Era o dia da sua consagração como sacerdotisa de Freya, a vila toda estava em festa e enfeitada com as cores em honra a deusa do amor, quando ouvimos os primeiros tambores de guerra rasgando o ar e tomando conta da vila. Logo os gritos de terror e tilintar do aço das armas e armaduras se fizeram ouvir enquanto as mulheres e crianças corriam para os esconderijos e os guerreiros se armavam para receber nossos invasores, mas no meio de toda essa correria e confusão, eu só pensava em proteger a minha família. Eu sei que esse não é um pensamento digno de um líder, mas nada me importava mais do que a minha esposa e filha. Por isso, antes de correr para liderar os guerreiros, eu me vi correndo em direção a minha própria casa, rompendo porta adentro gritando pelas minhas mulheres.

 - Islä, Beatrix. Islä, Beatrix... - A cada novo chamado o desespero se apoderava ainda mais de mim, a cada nova porta que eu abria o medo me dominava e eu suplicava aos deuses para encontrá-las. - Onde vocês estão...

Abri a porta do quarto de Trix em um rompante, temendo não a encontrar ali, mas para a minha sorte ela dormia tranquila alheia ao desespero que começava a tomar conta de nossa vila.

- Acorde! Acorde! - a minha voz angustiada a fez pular da cama e aos poucos eu a vi saindo de um sono tranquilo para a realidade de caos e medo que estava a aldeia. - Vamos tytär, você tem que correr!

- Pai? O que está acontecendo?

- Onde está a sua mãe?

- Ela me acordou antes do sol e disse que iria ao templo de Freya preparar tudo para a cerimônia.

- Perfeito! Agora levante, você precisa correr, não temos tempo.

Eu via as interrogações em sua mente e eram as mesmas que permeavam a minha. Como uma ilha tão distante e de pessoas tão pacatas poderia estar sendo atacada? Será castigo dos Deuses? Freya estava vindo se vingar deles por terem abandonado o seu templo? Ou será que a vingança era sobre ela? Mas eu não lhe dei muito tempo para pensar, lhe entreguei sua capa vermelha e a abracei forte.
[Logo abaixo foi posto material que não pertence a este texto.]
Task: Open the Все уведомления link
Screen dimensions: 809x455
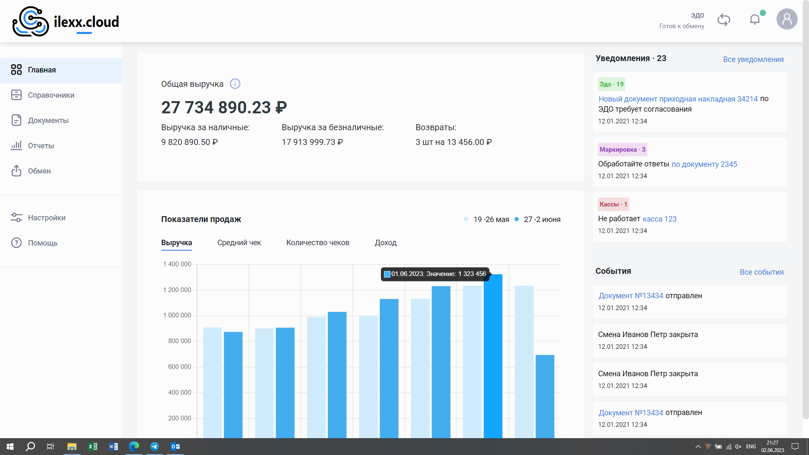Action: [x=753, y=59]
- Estamos sendo atacados. Você precisa sair da vila. Corra, corra como se o próprio Loki estivesse atrás de você montado em Fenrir. Vá pela floresta e se esconda no antigo templo de Freya. Quando tudo se acalmar eu vou te encontrar. - Beijei a testa da minha filha e afaguei os seus cabelos ruivos, com o gosto amargo na boca, a sensação de que era a última vez que a via com vida nublava a minha mente. Apesar de toda a minha pressa para salvá-la da batalha que estava à espreita, eu me dei o privilégio de a observar uma última vez. E se não fosse os olhos azuis iguais aos meus, ela seria uma cópia perfeita da mãe, com seus longos cabelos ruivos, pele alva, corpo esguio e traços finos. - Agora vá e se proteja.
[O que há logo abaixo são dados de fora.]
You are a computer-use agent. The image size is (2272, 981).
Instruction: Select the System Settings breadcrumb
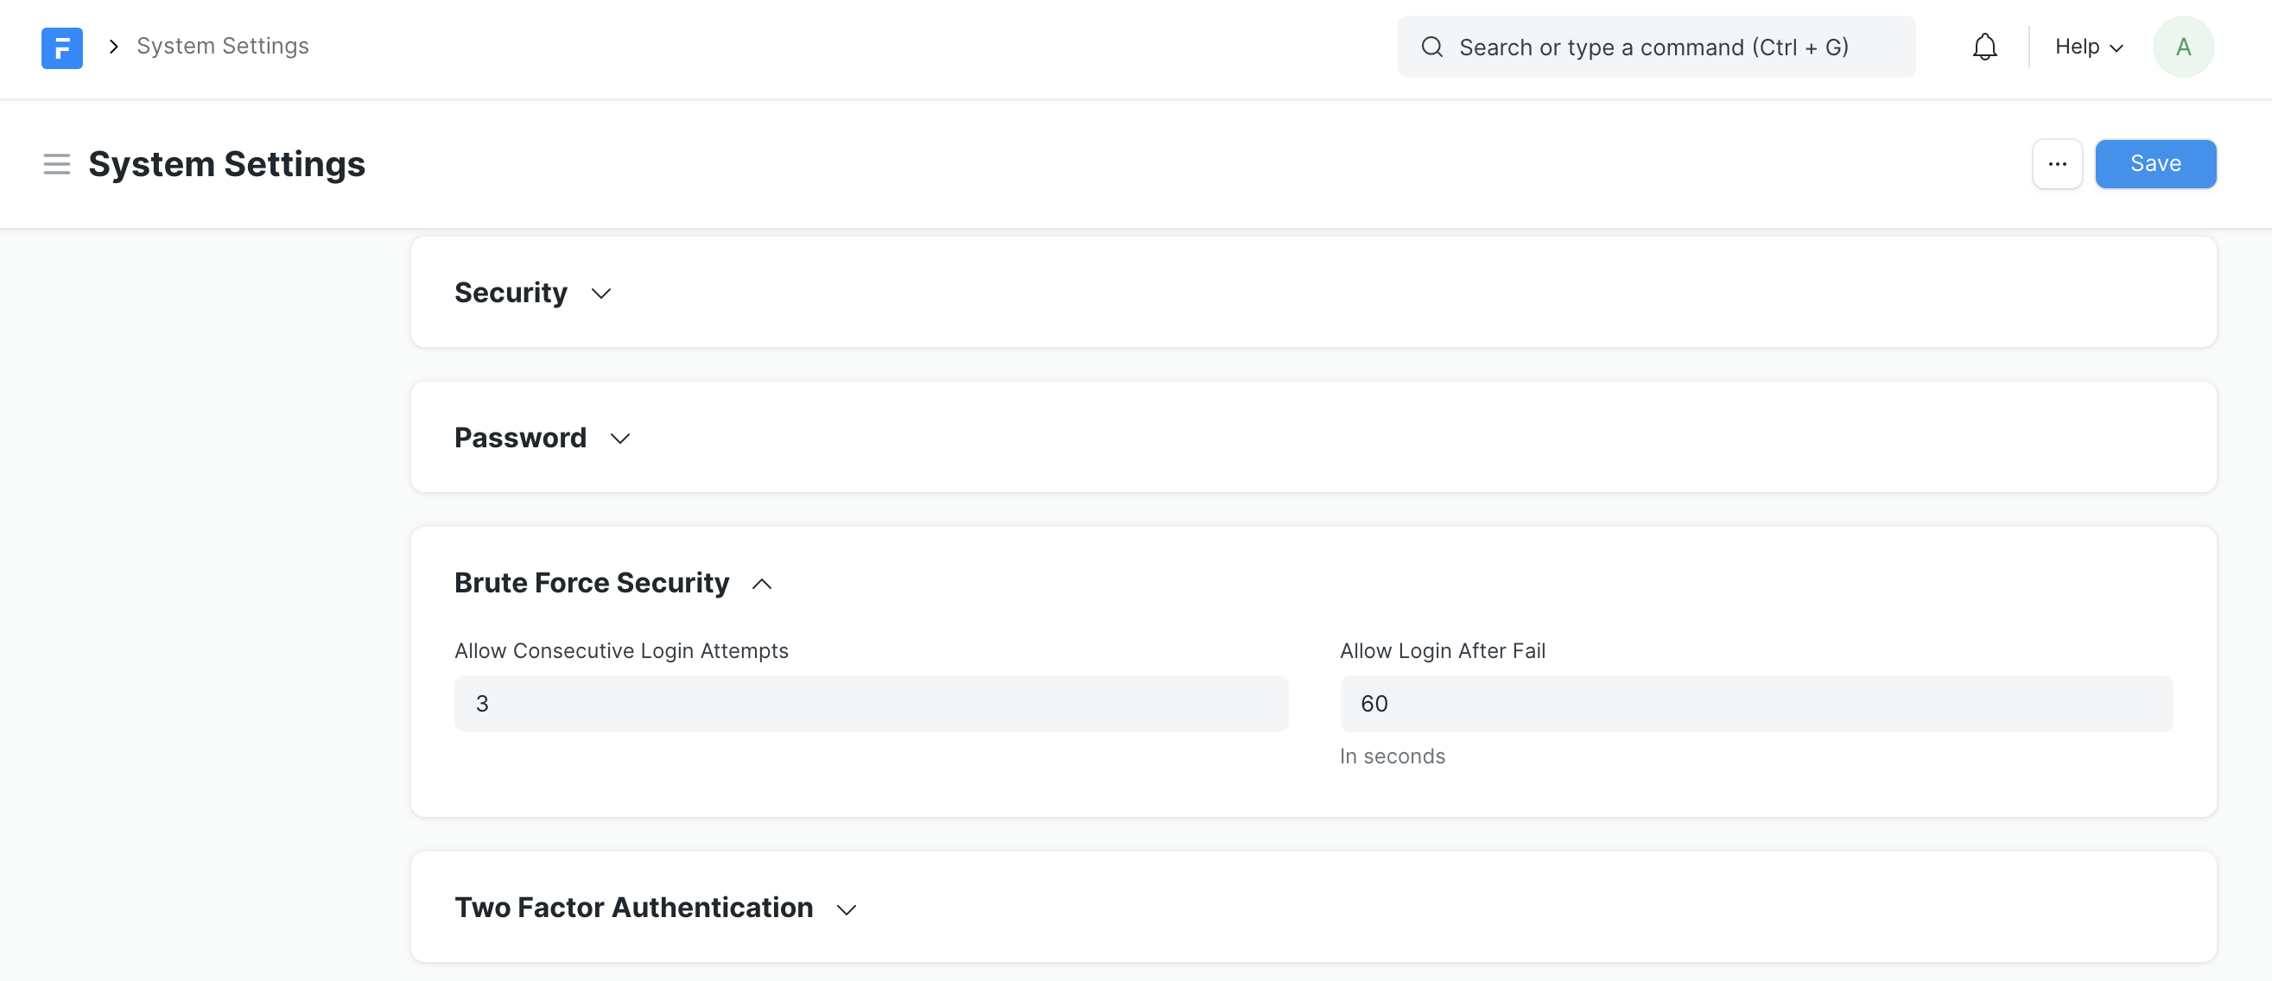221,46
- Mas pai... Eu, eu posso ficar e te ajudar! Sou mais do que uma escudeira. Você sabe. - No fundo, ela sabia que nunca mais iriamos nos ver. Eu podia ver essa convicção em seu olhar triste e tenho certeza de que era reflexo do que ela via no meu.

- Não discuta comigo menina, agora vá! E caso o inimigo cruze o seu caminho, lute como uma valquíria.

Eu a abracei uma última vez e lhe entreguei uma adaga de prata, rezando aos deuses que aquela arma fosse suficiente para proteger a minha menina do mau que batia em nossa porta.